Task description: Rewrite the lines from the one containing "This screenshot has height=960, width=540." up to and including the one containing "coordinates (445, 502).", swapping "icon" for "symbol" and changing nothing else. Leave the pictures out of your answer.

Raw data:
_ _ _ _
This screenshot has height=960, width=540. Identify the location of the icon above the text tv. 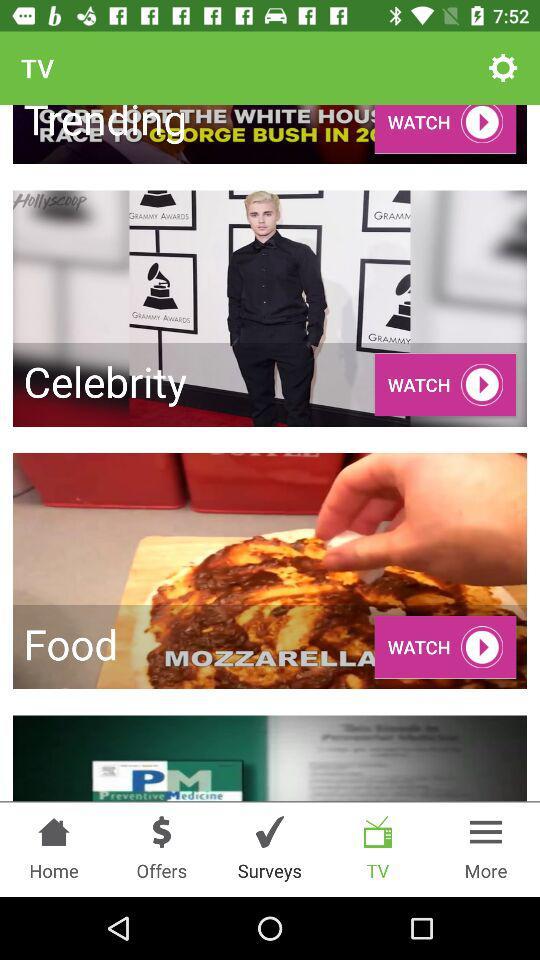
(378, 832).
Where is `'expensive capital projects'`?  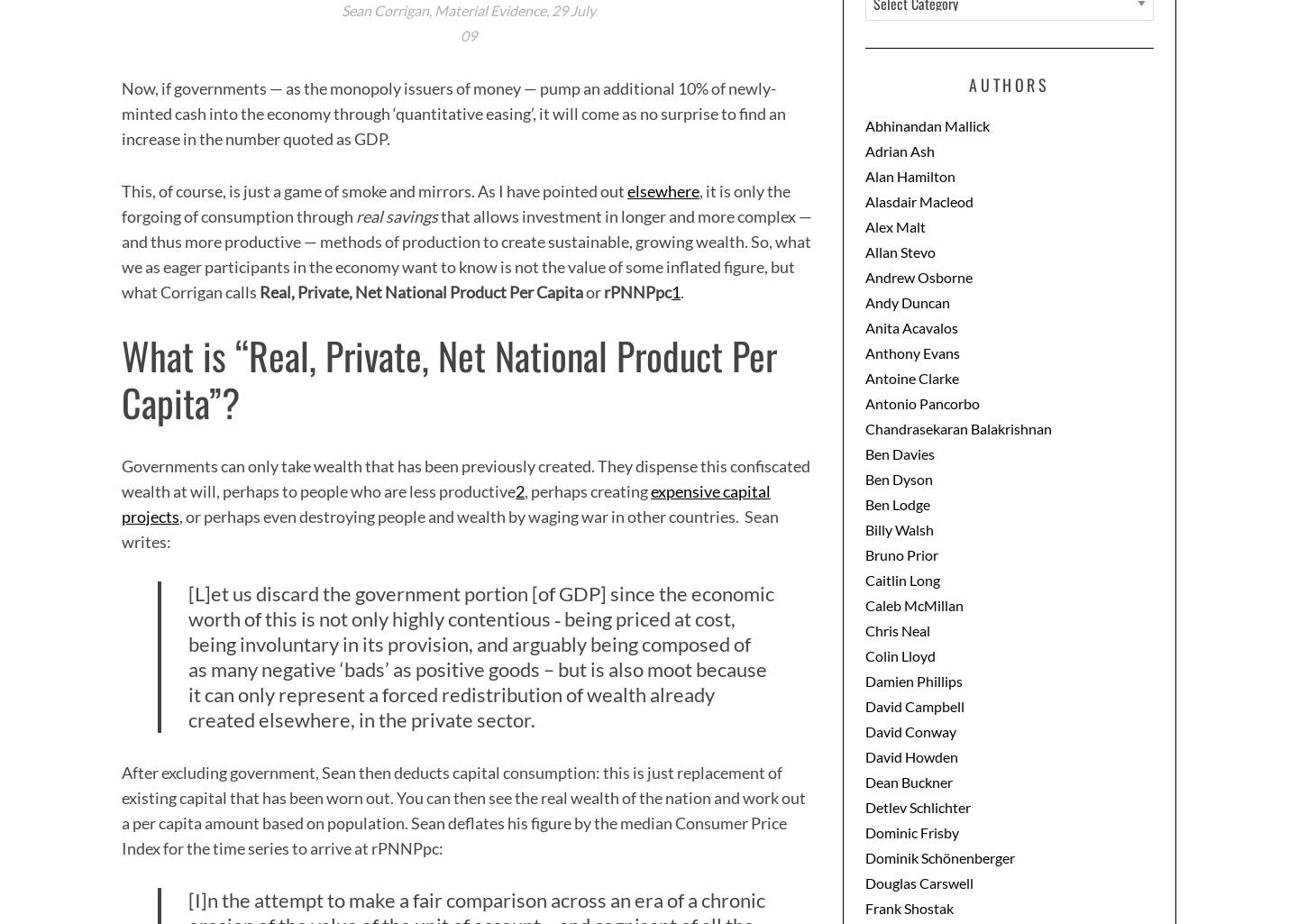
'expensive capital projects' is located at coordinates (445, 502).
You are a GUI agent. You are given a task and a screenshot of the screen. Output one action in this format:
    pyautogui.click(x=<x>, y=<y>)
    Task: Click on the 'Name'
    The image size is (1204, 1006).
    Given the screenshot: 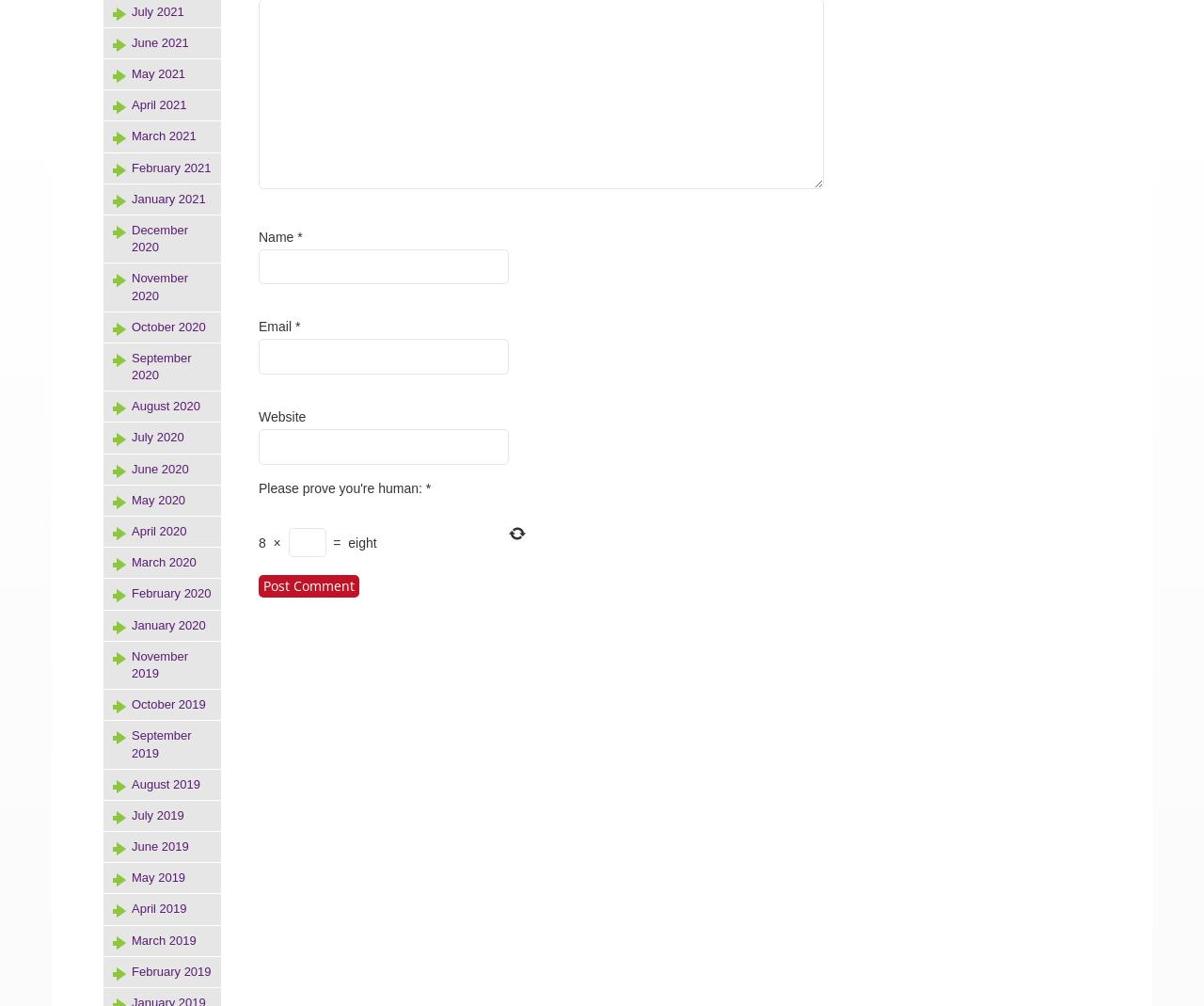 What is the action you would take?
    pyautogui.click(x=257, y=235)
_ _ _ _
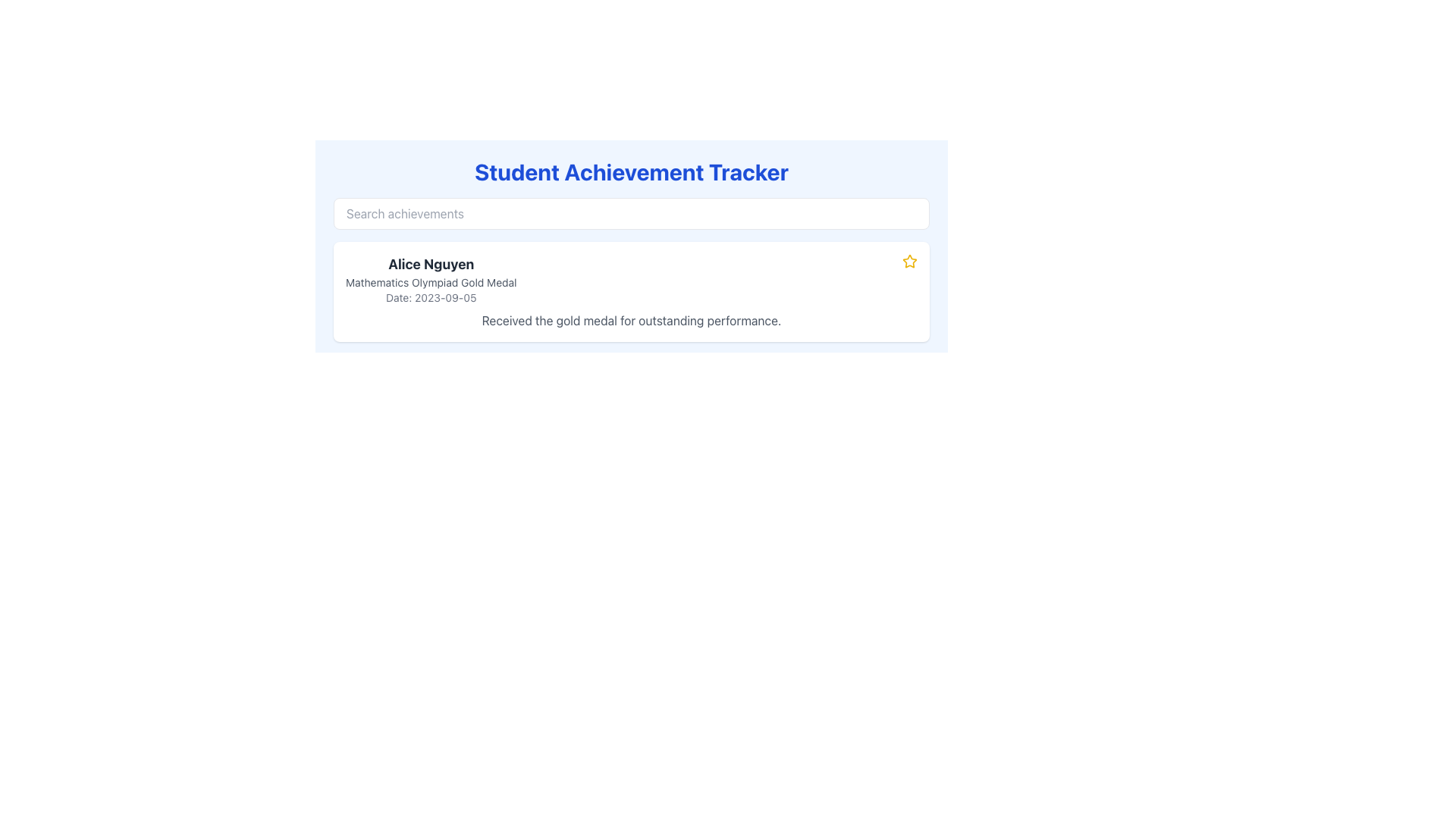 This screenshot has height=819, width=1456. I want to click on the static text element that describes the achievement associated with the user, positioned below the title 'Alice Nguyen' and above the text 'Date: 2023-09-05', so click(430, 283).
_ _ _ _
Output below:
This screenshot has height=960, width=540. Identify the location of the symbol above the text tv. 
(378, 832).
Where is `'expensive capital projects'`?  
'expensive capital projects' is located at coordinates (445, 502).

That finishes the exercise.